(Beginning of Information provided)
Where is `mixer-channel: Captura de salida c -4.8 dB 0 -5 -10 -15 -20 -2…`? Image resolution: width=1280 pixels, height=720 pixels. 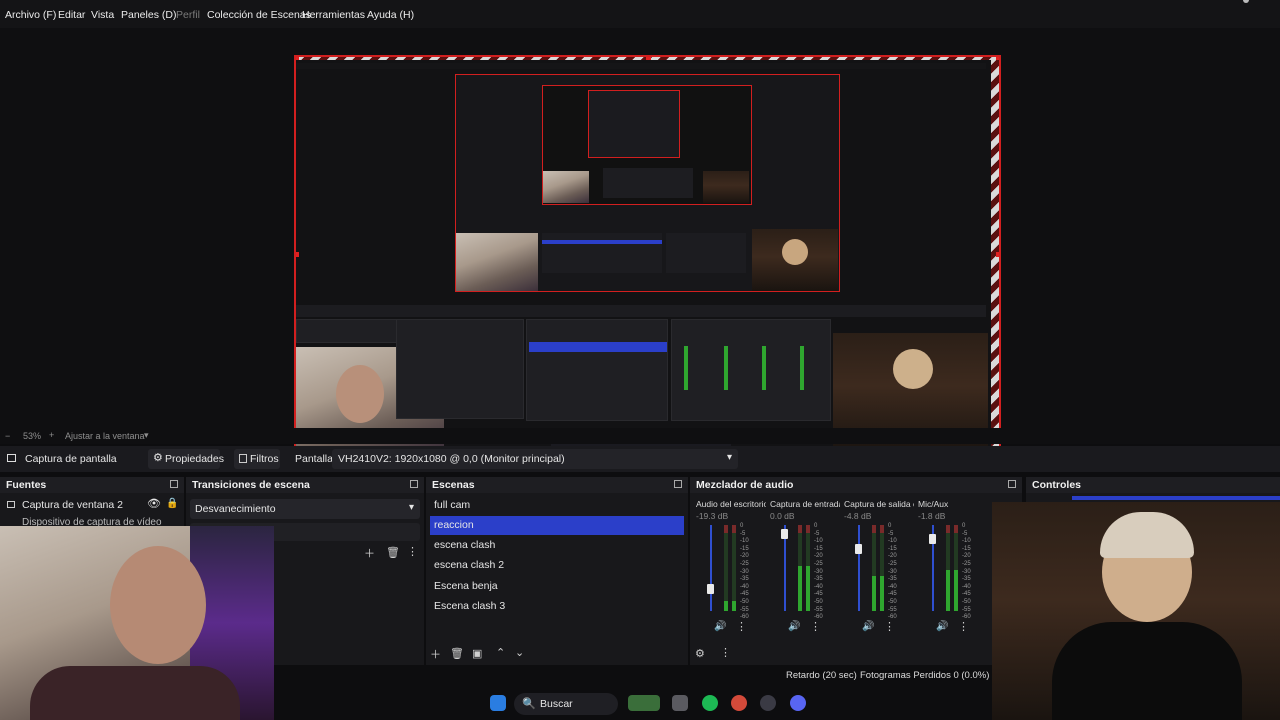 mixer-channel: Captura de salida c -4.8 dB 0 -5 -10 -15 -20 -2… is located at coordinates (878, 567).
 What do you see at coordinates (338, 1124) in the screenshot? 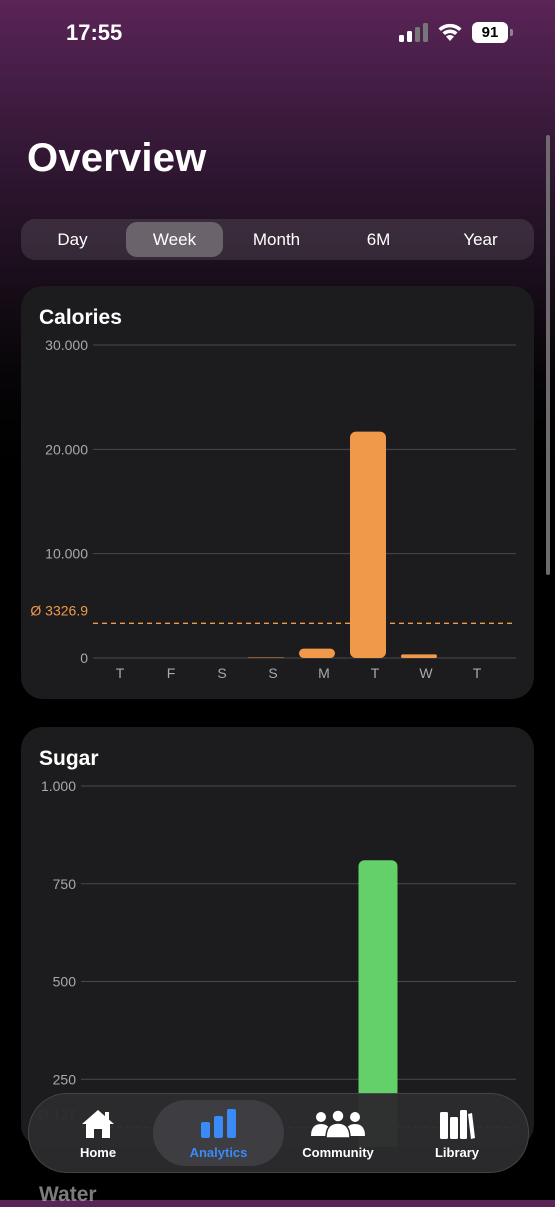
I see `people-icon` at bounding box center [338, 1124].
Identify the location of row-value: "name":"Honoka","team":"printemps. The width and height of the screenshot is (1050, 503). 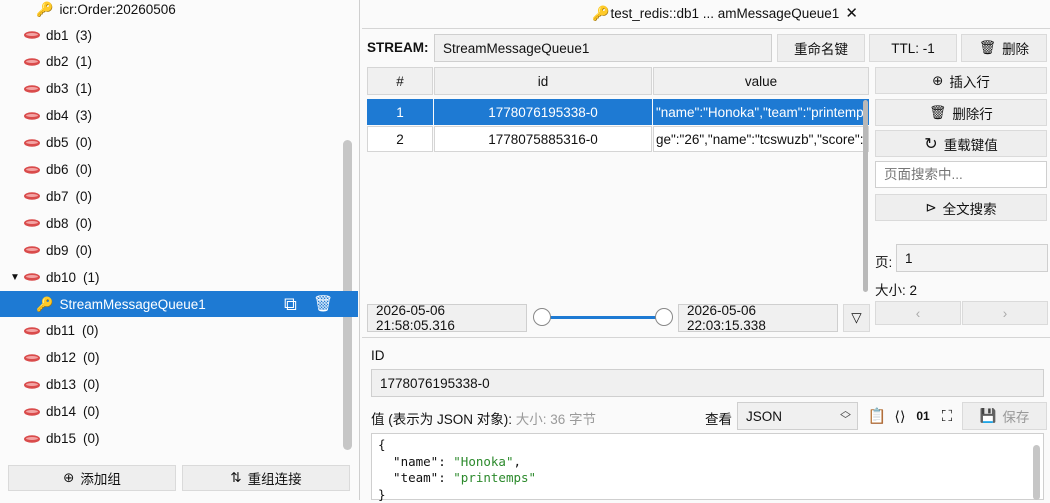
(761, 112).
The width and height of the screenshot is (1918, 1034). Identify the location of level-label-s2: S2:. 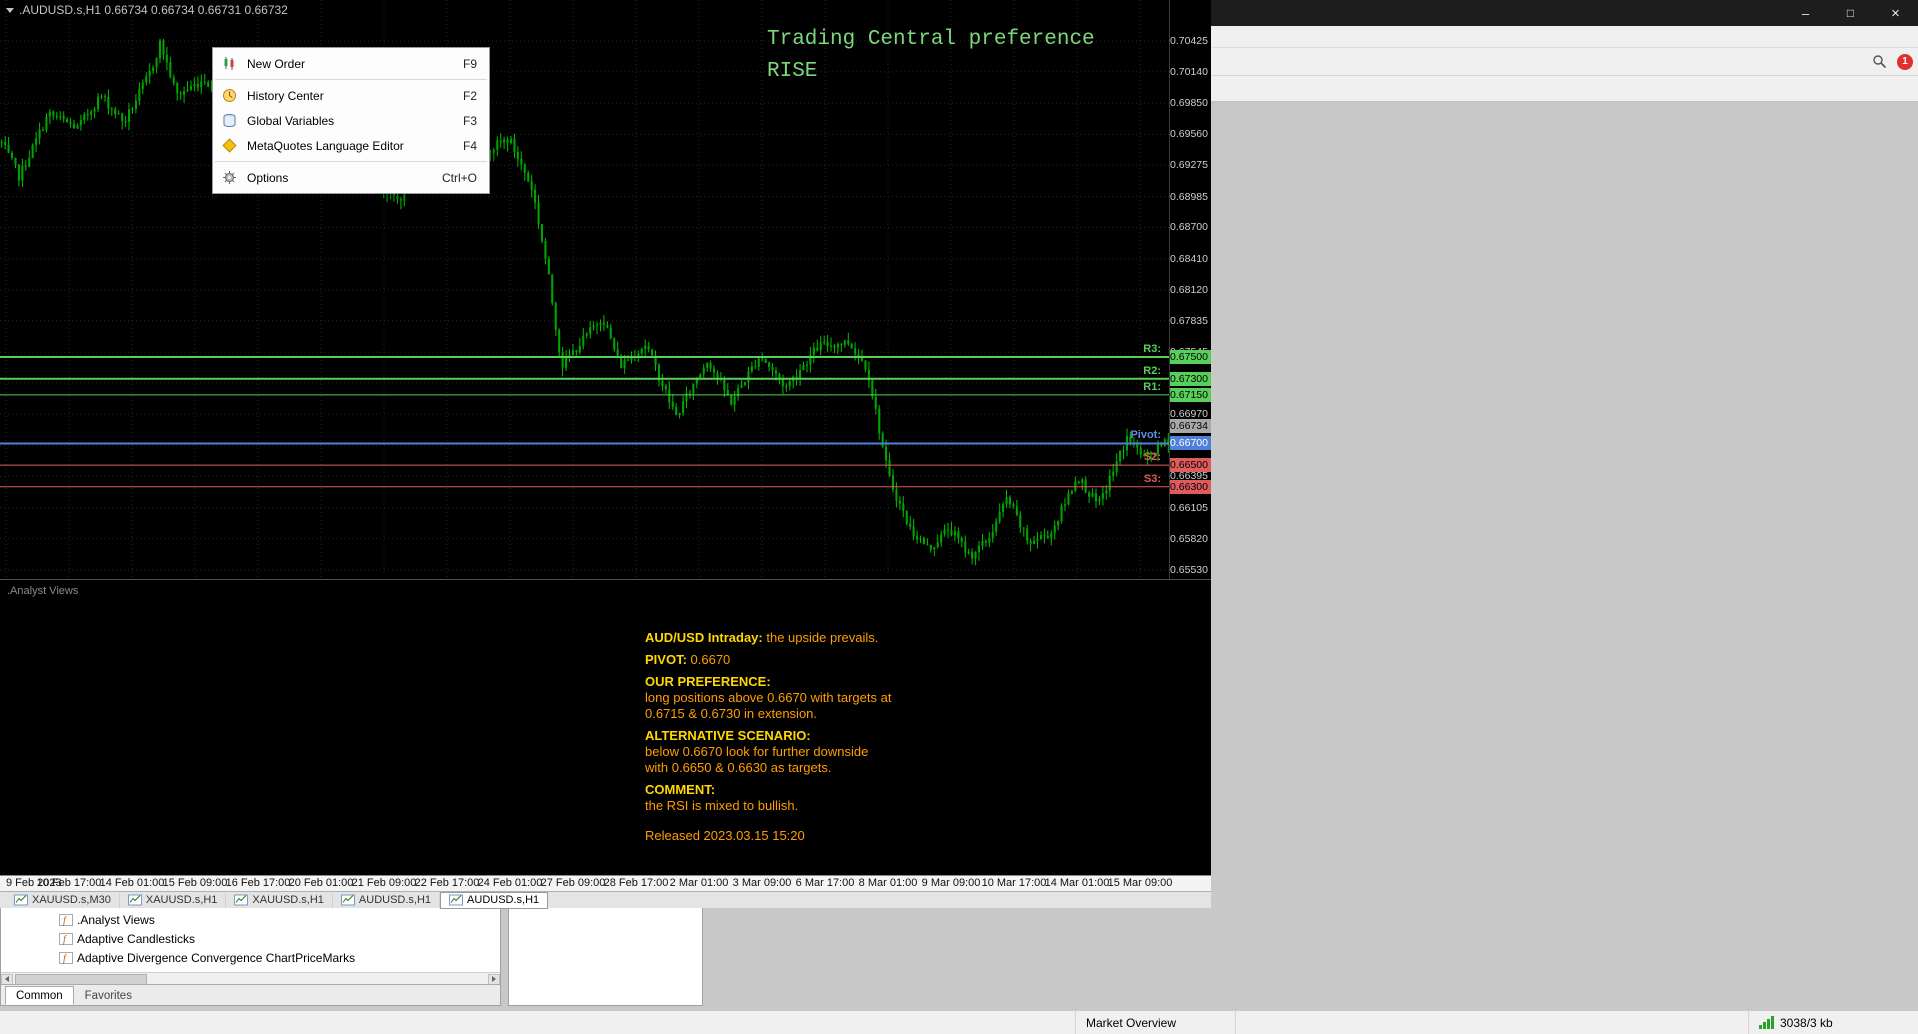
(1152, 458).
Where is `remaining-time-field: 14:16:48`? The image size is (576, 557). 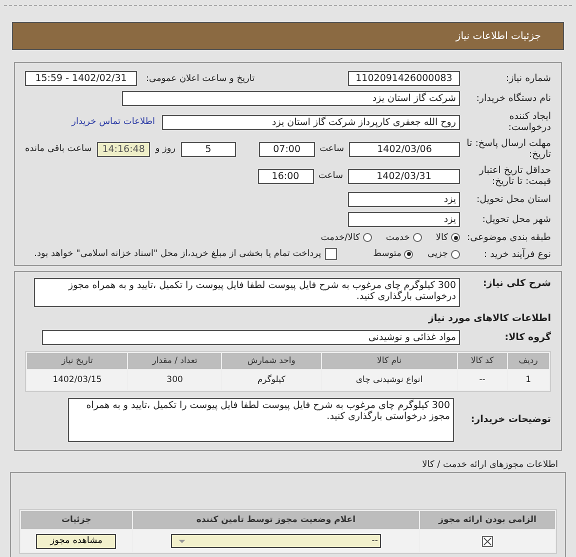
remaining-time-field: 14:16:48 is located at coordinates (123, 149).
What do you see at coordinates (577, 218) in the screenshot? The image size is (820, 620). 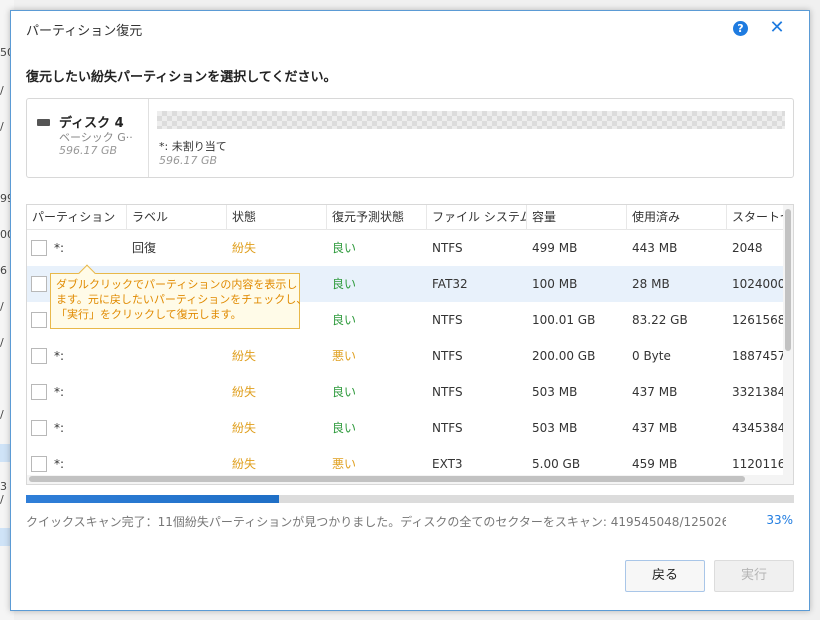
(End of Information provided)
## Task item
Copy out the items above exactly, starting at the line that contains "The width and height of the screenshot is (1918, 1034)." and continuing through the end of the items. Leave out the pictures.

## Written solution
The width and height of the screenshot is (1918, 1034). Identify the location of level-label-s2: S2:. 
(1152, 458).
Where is `remaining-time-field: 14:16:48`? The image size is (576, 557). 
remaining-time-field: 14:16:48 is located at coordinates (123, 149).
What do you see at coordinates (577, 218) in the screenshot? The image size is (820, 620). 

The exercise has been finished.